Masks and Faces by Janet Muir

Masks and Faces by Janet Muir

Author:Janet Muir
Language: eng
Format: epub
Tags: Harry Braham, music-hall, theatre, variety, silent film, acting, stage, comic songs, Christy Minstrels, minstrelsy, Victorian
ISBN: 9781909183544
Publisher: Andrews UK Limited 2014
Published: 2014-06-26T00:00:00+00:00


Harry’s songs were often topical: The Danger Signal was written in response to the death of a signalman on the London to Southampton railway line

Harry’s songs, as with those of most music-hall artistes, were always topical. His song ‘The Danger Signal’, for which he composed the music, was written in reaction to the tragic story in May 1881 of railway signalman Samuel Gunner. Gunner was working at his signal box and had operated the red signal at Sheerwater, near Woking. A mail train from Southampton to London stopped on seeing it. When the signal did not change for some time, the passengers started to call out, asking what was wrong. The fireman of the steam-train got out to investigate and found poor Mr Gunner dead in the signal box, apparently from a heart attack. If he had died while the signal was on green, there might have been a catastrophic crash.

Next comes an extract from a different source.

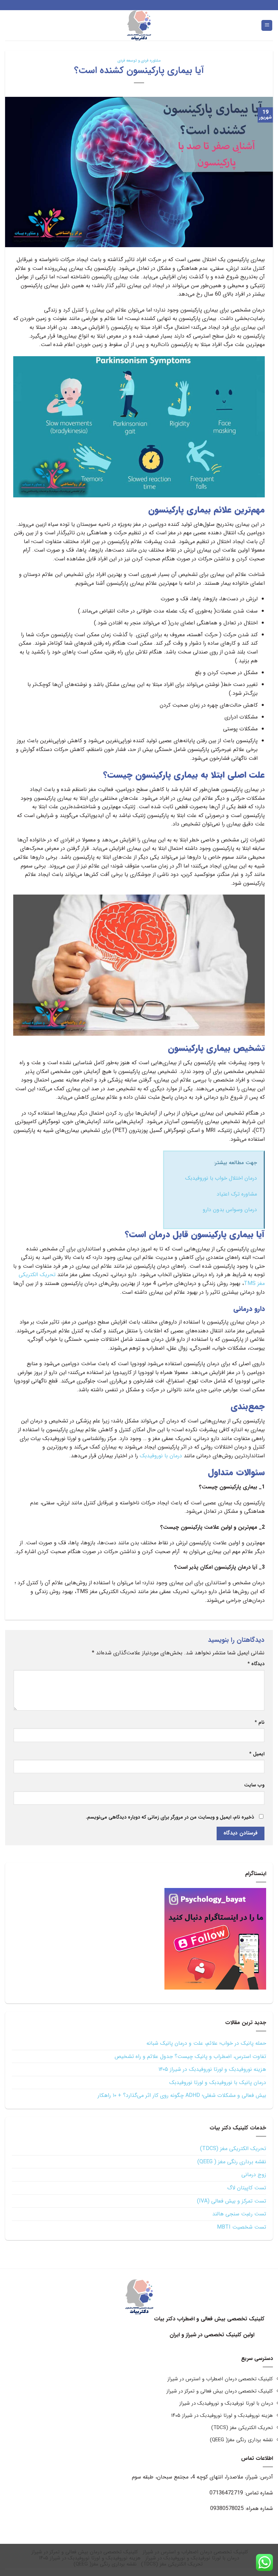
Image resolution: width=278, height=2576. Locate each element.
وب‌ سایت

The morning was fine as a Signalman went

To his post on the South Western line.

Little thinking that ere that bright May day had pass’d

His post he would have to resign.

But on comes a train ’tis the London day mail

To stop pages mostly a stranger

It dashes along ’till it nears Gunner’s box

When ’tis stopp’d by the signal of danger.

What’s wrong was the cry, but they got no reply,

That silence seem’d stranger and stranger,

They sought him and found Gunner dead at his post,

With the signal hand pointing to danger.

In the early months of 1882, Harry was still mainly appearing at various halls in London including the Temple Hall of Varieties, the Star, and the South London Palace, but he could not have failed to have seen where Lizzie was appearing, as the newspaper The Era was the only paper for music-hall artistes to keep up-to-date with their profession - indeed, it was a matter of pride to be seen with the paper because it showed you to be a ‘professional’.

If Lizzie looked for Harry’s name, did she feel emotional? She had, after all, spent eight years with him. She would be able to see he was having his own successes and on 15 April he appeared in the annual comedy festival at the Great St James’ Hall in Manchester.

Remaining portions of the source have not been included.